I have not seen the documentary nor have I read the book.
However, an excerpt from Bassetti’s book appeared in Harper’s Magazine (October 2012), “In Search of the Right to Vote,”
(pages 17-20) caught my attention. To say it reported facts I did not know is
an understatement. I find it fascinating enough to reproduce a brief excerpt
with the suggestion that the documentary and book sound like something that
will prompt discussion.
Hopefully those of us who care about goodness in the
political sphere can provide safe places for healthy discussion to occur.
(Along with some good food and drink.) The excerpt:
“’The right
of voting for representatives is the primary right by which other rights are
protected. To take away this right is to reduce a man to slavery, for slavery
consists in being subject to the will of another, and he that has not a vote in
the election of representatives is in this case.’ —Thomas Paine, Dissertation on First Principles of
Government (1795)
“In 1806,
when Thomas Paine walked into his New Rochelle polling station to cast his vote
for the congressional election, he was turned away, denied the ballot. The Tory
election inspectors asserted that he was not an American and that he had been
renounced by George Washington. He told them they were wrong on both counts, but
one of the inspectors threatened to have him arrested, and Paine left without
voting. He pursued the matter in court and lost. He had no right to vote in the
nation that now counts him one of its Founders.
“In the two
centuries since Paine's disenfranchisement, the Constitution has been amended
numerous times to address voting issues. In the twelve years since the 2000
presidential election, billions of dollars have been thrown at the mechanics of
voting—the machines we use, the way we register—and there have been legislative
initiatives in almost every state targeting voter-identification requirements
as well as early- and absentee-voting rules. But one thing has not changed
since the day Paine walked into his New York polling station. The Constitution
still does not guarantee the right to vote.
“The word
‘vote’ appears in the Constitution as originally drafted only in relation to
how representatives, senators, and presidential electors perform their duties.

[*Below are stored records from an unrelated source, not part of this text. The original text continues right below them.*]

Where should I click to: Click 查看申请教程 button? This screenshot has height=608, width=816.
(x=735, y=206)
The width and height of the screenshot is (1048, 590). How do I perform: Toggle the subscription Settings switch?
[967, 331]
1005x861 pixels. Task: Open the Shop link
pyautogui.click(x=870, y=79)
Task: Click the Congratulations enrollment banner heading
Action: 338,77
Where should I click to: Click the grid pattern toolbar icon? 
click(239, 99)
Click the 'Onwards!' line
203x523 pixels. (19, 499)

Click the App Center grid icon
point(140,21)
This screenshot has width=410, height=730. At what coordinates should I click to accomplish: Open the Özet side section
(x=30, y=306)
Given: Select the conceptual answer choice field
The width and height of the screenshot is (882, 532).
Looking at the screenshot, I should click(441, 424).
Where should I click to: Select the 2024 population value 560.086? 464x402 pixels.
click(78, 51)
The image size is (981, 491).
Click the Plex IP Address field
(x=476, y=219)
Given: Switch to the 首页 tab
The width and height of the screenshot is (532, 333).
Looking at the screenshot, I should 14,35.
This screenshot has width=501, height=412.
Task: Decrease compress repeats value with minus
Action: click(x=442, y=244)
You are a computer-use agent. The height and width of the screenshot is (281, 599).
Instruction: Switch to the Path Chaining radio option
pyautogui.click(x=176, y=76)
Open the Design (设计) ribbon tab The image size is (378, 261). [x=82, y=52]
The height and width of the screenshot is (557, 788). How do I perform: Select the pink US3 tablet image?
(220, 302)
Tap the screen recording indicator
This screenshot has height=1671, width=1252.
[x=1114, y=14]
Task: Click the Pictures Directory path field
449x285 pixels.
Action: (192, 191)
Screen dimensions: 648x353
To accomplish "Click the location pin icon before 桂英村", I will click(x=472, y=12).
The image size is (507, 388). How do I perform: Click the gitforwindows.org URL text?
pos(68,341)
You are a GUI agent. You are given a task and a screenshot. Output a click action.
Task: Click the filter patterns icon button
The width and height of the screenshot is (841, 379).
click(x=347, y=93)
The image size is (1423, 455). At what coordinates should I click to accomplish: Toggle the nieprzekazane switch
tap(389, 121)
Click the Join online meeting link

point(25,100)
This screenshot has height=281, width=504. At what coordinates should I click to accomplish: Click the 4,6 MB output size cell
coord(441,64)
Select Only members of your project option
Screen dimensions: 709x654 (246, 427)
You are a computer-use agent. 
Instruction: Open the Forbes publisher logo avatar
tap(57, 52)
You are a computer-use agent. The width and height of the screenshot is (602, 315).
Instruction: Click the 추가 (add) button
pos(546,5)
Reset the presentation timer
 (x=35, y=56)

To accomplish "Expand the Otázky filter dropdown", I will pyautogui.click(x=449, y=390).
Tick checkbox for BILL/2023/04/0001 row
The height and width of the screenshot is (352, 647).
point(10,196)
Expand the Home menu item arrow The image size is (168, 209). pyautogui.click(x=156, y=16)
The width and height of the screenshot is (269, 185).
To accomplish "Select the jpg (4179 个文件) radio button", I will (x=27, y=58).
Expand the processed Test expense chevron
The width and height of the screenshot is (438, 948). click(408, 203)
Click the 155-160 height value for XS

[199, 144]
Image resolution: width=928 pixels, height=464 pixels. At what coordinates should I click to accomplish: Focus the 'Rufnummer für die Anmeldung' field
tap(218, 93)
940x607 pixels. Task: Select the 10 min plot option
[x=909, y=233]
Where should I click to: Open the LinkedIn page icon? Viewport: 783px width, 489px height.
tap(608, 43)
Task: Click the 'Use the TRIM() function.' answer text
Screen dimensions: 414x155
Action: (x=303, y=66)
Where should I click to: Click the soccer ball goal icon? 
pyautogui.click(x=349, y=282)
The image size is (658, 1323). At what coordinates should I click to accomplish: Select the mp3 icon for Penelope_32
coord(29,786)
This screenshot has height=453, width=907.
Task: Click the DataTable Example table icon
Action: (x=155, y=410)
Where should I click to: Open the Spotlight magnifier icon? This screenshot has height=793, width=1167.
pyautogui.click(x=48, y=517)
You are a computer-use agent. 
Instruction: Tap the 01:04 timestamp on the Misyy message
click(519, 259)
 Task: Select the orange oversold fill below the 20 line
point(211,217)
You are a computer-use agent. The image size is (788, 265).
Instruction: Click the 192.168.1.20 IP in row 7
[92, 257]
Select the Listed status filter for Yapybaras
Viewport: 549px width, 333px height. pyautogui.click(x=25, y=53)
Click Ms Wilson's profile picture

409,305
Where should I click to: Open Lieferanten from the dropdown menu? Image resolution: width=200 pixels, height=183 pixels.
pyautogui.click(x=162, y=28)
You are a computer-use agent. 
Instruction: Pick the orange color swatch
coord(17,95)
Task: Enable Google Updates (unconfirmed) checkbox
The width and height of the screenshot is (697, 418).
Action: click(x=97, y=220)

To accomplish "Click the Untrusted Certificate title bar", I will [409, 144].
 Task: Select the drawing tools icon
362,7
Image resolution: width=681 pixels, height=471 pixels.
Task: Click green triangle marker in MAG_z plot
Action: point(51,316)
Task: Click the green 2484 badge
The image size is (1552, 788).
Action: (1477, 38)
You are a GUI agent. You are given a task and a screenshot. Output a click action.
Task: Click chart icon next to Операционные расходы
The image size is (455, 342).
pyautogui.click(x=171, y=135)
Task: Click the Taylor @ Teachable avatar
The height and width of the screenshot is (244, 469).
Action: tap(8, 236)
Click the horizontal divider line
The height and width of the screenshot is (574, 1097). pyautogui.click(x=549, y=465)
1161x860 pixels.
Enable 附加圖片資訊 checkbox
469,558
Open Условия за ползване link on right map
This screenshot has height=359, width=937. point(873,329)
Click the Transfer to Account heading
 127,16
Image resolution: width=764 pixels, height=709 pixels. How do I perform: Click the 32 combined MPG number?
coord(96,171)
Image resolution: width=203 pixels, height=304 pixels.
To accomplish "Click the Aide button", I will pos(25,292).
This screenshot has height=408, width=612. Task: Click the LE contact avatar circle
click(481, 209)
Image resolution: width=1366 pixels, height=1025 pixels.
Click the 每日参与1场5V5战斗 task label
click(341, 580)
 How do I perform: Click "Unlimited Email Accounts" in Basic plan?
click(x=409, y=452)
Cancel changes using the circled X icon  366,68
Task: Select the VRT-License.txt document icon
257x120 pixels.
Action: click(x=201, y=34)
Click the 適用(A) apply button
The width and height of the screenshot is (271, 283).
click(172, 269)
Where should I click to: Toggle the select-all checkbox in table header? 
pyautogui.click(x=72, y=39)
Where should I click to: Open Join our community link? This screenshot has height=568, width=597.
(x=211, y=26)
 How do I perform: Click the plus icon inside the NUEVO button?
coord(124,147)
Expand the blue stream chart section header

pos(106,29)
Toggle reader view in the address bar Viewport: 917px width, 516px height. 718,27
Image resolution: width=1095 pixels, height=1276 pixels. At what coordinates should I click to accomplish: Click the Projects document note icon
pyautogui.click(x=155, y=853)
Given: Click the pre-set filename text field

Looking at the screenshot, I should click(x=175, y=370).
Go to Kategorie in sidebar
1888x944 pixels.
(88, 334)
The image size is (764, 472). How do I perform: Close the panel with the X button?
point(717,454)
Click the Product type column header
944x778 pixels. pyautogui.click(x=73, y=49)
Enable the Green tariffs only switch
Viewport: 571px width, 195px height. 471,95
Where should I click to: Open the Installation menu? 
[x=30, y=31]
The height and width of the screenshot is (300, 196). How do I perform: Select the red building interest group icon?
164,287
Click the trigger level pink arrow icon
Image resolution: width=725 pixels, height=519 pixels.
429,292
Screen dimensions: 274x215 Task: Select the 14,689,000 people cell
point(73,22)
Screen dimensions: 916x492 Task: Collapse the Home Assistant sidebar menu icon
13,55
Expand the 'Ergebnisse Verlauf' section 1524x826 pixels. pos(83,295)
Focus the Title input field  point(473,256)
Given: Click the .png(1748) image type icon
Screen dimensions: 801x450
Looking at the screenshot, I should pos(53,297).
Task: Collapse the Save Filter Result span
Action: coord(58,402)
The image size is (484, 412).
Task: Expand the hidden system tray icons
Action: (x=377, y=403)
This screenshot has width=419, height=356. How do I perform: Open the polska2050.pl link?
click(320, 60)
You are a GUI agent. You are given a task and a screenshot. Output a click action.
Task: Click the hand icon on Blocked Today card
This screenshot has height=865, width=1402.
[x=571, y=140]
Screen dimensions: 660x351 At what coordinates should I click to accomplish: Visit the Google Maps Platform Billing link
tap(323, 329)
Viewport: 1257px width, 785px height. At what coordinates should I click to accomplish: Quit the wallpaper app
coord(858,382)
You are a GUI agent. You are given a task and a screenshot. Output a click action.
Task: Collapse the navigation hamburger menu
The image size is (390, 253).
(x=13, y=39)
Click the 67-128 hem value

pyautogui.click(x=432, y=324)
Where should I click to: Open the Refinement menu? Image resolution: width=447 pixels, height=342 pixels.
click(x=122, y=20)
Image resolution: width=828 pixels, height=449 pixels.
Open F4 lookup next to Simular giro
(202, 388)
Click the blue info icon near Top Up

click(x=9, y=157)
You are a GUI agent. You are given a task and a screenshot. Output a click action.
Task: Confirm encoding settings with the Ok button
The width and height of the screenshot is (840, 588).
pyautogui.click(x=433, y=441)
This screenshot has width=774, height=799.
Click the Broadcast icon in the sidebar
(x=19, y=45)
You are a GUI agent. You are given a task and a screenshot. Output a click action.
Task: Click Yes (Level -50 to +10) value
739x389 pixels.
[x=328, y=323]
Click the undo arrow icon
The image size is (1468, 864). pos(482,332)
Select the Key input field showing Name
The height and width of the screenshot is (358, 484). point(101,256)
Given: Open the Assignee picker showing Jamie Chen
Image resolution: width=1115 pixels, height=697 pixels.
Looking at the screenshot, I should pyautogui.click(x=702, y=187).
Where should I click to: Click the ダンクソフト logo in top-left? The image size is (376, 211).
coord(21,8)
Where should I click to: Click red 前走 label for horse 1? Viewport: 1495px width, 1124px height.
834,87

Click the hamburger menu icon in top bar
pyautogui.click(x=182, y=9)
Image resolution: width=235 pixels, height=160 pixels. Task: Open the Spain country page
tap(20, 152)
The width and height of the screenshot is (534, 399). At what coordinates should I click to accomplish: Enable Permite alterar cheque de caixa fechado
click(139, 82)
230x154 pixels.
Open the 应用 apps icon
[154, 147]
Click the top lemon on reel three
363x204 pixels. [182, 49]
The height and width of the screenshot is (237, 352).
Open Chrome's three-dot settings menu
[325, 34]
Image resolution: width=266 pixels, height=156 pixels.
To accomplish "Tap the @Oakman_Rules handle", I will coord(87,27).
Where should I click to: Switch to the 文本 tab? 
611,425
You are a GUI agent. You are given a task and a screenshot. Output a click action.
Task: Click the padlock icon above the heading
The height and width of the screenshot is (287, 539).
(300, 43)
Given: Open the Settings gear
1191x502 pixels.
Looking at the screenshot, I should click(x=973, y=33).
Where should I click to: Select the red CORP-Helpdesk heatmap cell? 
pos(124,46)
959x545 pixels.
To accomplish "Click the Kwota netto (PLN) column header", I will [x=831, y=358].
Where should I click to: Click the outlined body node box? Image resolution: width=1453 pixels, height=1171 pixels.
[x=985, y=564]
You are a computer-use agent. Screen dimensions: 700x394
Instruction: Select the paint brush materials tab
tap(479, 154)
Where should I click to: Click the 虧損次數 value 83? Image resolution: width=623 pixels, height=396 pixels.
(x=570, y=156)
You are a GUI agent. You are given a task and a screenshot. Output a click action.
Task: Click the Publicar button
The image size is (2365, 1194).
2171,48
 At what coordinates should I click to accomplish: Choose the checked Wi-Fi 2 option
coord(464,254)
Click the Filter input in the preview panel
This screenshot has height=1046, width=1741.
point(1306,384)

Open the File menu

Representatives vote. But the people’s vote is not mentioned. The Constitution
gives Congress the right to pass copyright and bankruptcy laws, the right to
borrow money, the right to establish post offices, the right to ‘fix the Standard
of Weights and Measures.’ Congress was required to keep a journal of its proceedings.
Members of Congress were guaranteed a salary. Amid this wealth of detail,
scarcely a word is spent on how the people are to vote.
“Even in
the Bill of Rights, which made a slew of individual rights explicit, the
Constitution did not mention a right to vote. The right to assemble and to
petition government was established. The right to trial by jury (in civil
disputes where the value exceeds $20), to due process of law, to confront
witnesses in criminal cases, to keep and bear arms? Yes. Voting rights? No. It’s
almost as if in the course of constructing a house, the contractor ordered the
windows, curtains, and shingles, but completely forgot about the foundation.
“Contrary
to many common accounts, the Founders were not stiff-necked, antidemocratic
elitists hostile to the swarm of unwashed voters. But during that hot summer in
Philadelphia in 1787, the adage that politics is the art of the possible held
sway. It was not politically practicable to impose uniform suffrage laws across
the former colonies. Was the fragile new federal government really going to
tell South Carolina that free blacks could vote? Or was it going to have to do
the opposite and tell Massachusetts, which did allow blacks to vote, that it
would have to stop? Easier to let state laws and provisions dealing with the
vote stand.
“After all,
almost all elections were local. Only one of the newly created federal offices
was originally subject to direct popular vote. Neither senators nor the
president were elected by the general population. Only members of the House of
Representatives stood before the people for election. Each state was required
to have a republican form of government, but no more than that. The
Constitution in effect integrated into the new federal system whatever the
states said about the right to vote.
“Our
voting-rights system is a sedimentary formation, its layers laid down and
intermingling over centuries with federal and state constitutional provisions,
laws, and regulations. Following a civil war, eight constitutional amendments,
two monumental protest movements, the youthquake of the 1960s, the transformative
lawmaking of Congress in 1965, and the convulsions of the 2000 presidential
election, most Americans feel reasonably confident that they have something
approaching a right to vote. But on a national level, that right might best be
understood in the negative. The Fourteenth, Fifteenth, Nineteenth,
Twenty-fourth, and Twenty-sixth Amendments to the Constitution provide a
measure of protection. The vote cannot be denied to a citizen on the basis of
race, gender, age (once the voter is over eighteen), or the ability to pay a
poll tax. Beyond that, whether and how one has a right to vote is largely a
matter of state law.”
And this is merely the beginning. I commend the Harper’s article/excerpt to you.